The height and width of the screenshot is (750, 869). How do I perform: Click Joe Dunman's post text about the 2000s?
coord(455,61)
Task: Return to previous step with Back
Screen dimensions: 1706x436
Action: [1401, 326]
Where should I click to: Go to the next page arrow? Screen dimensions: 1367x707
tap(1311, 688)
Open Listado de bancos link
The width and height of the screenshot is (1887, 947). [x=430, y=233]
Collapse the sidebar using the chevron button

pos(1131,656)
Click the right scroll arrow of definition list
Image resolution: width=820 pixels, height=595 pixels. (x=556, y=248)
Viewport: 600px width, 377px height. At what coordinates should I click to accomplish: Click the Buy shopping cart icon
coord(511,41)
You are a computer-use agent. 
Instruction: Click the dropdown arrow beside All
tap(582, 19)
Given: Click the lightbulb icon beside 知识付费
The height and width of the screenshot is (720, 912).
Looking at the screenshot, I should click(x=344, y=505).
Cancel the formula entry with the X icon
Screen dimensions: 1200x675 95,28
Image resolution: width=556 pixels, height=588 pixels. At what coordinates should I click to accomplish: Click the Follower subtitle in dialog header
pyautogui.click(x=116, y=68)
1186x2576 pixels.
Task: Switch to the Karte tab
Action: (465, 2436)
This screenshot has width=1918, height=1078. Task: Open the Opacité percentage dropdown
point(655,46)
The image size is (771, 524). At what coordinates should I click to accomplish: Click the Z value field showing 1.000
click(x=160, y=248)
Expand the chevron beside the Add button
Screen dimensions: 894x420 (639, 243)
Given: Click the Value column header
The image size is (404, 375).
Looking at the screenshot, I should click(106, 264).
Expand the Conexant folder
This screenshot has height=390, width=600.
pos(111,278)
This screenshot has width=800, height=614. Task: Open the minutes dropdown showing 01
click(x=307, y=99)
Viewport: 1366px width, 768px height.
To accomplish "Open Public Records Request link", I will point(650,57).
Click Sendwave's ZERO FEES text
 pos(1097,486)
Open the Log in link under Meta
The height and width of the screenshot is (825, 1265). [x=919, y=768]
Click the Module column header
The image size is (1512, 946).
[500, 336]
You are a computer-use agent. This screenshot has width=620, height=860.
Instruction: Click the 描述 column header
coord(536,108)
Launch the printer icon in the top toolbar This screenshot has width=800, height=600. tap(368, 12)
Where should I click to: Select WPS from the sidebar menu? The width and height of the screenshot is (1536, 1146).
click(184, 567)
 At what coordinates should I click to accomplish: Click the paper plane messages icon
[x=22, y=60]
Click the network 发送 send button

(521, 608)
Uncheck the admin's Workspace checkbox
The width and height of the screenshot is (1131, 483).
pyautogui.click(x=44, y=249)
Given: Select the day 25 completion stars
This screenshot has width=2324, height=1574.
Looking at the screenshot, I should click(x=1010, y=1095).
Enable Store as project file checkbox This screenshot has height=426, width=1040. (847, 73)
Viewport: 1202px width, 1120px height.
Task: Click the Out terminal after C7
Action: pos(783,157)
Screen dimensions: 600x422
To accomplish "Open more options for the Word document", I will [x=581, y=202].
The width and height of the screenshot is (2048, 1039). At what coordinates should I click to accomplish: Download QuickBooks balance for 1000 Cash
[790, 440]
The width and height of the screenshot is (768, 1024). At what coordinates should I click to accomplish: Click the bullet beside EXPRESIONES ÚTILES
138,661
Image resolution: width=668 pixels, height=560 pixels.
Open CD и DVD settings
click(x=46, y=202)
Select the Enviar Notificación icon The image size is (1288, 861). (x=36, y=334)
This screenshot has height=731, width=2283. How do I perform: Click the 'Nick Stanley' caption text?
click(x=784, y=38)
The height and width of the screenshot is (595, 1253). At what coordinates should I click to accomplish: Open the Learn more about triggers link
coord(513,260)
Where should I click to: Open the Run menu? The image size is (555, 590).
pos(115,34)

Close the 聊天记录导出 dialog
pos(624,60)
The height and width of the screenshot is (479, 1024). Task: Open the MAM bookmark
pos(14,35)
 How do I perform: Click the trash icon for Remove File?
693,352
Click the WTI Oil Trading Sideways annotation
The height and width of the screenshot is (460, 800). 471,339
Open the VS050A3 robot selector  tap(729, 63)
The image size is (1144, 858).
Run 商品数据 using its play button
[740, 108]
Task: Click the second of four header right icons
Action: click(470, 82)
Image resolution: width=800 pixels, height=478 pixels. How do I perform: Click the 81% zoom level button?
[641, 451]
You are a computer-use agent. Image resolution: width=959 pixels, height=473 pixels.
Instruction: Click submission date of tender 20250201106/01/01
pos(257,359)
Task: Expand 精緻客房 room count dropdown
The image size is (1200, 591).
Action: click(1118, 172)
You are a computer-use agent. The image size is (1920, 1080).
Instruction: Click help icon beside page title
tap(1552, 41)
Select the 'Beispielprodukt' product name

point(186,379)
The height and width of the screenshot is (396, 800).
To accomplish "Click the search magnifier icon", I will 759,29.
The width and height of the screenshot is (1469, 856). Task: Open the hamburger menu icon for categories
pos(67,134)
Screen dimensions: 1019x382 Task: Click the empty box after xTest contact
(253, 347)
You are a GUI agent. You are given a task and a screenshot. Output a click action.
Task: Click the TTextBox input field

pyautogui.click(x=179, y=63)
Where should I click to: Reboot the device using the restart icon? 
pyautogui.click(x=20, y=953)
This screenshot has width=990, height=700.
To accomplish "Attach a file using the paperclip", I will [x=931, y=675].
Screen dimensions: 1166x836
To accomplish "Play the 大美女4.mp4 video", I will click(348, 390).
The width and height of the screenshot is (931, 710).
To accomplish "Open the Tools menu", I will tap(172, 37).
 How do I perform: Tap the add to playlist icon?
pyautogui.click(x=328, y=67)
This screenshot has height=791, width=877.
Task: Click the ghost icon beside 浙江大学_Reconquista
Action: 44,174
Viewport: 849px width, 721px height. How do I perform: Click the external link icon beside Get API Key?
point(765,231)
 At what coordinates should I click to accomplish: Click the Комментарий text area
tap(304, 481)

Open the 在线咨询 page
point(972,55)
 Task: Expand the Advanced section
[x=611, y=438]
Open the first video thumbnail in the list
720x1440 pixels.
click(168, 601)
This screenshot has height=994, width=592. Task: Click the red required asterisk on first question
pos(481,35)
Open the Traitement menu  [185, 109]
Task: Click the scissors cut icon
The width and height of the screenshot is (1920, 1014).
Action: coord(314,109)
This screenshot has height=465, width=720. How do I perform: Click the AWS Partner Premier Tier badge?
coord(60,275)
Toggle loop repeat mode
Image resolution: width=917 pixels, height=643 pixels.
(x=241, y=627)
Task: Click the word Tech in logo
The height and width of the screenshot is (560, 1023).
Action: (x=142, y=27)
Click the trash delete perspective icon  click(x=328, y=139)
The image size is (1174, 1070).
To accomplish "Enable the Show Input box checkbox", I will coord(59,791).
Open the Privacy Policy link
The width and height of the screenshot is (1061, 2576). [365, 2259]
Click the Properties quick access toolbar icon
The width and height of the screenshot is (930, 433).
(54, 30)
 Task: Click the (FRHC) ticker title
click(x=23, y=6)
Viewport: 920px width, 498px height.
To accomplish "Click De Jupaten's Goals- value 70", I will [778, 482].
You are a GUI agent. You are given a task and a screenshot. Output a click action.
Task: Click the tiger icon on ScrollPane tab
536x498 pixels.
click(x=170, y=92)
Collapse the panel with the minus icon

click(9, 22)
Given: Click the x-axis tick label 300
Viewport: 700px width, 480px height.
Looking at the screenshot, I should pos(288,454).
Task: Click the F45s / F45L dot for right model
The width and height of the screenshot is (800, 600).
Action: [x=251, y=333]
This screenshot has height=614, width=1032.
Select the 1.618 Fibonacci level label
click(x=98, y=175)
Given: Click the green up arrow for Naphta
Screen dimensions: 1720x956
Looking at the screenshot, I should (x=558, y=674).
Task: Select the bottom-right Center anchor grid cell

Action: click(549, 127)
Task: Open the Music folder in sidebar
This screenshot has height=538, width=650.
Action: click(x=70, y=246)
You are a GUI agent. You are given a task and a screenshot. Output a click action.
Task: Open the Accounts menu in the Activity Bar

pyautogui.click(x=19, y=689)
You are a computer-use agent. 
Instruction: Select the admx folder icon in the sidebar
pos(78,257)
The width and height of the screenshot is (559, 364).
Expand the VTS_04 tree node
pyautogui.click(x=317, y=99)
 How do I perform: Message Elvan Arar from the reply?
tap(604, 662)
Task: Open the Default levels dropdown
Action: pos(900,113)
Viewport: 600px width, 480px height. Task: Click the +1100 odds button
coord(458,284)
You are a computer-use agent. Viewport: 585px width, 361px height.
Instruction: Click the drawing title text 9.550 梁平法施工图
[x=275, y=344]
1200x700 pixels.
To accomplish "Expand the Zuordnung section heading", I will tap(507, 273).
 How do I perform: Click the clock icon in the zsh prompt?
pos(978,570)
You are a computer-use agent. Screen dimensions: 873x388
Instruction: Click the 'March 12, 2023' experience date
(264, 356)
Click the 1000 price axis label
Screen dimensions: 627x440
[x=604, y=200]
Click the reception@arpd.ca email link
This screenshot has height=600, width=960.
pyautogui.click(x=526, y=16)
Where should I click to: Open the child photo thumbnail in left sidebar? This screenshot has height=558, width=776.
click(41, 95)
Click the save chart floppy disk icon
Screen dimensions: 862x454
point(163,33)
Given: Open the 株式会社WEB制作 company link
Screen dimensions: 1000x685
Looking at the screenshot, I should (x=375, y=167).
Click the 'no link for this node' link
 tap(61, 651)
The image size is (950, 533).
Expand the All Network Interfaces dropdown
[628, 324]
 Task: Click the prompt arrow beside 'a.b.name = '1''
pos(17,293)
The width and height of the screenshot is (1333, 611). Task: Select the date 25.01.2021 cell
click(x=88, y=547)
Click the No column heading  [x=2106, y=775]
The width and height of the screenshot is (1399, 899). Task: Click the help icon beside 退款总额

################

* **About this exercise**: Give back, word for word, only the lines above from the line holding "Select the Enviar" to the line holding "The image size is (1144, 858).", both included.

* **Result for this task**:
Select the Enviar Notificación icon The image size is (1288, 861). (x=36, y=334)
This screenshot has height=731, width=2283. How do I perform: Click the 'Nick Stanley' caption text?
click(x=784, y=38)
The height and width of the screenshot is (595, 1253). At what coordinates should I click to accomplish: Open the Learn more about triggers link
coord(513,260)
Where should I click to: Open the Run menu? The image size is (555, 590).
pos(115,34)

Close the 聊天记录导出 dialog
pos(624,60)
The height and width of the screenshot is (479, 1024). Task: Open the MAM bookmark
pos(14,35)
 How do I perform: Click the trash icon for Remove File?
693,352
Click the WTI Oil Trading Sideways annotation
The height and width of the screenshot is (460, 800). 471,339
Open the VS050A3 robot selector  tap(729, 63)
The image size is (1144, 858).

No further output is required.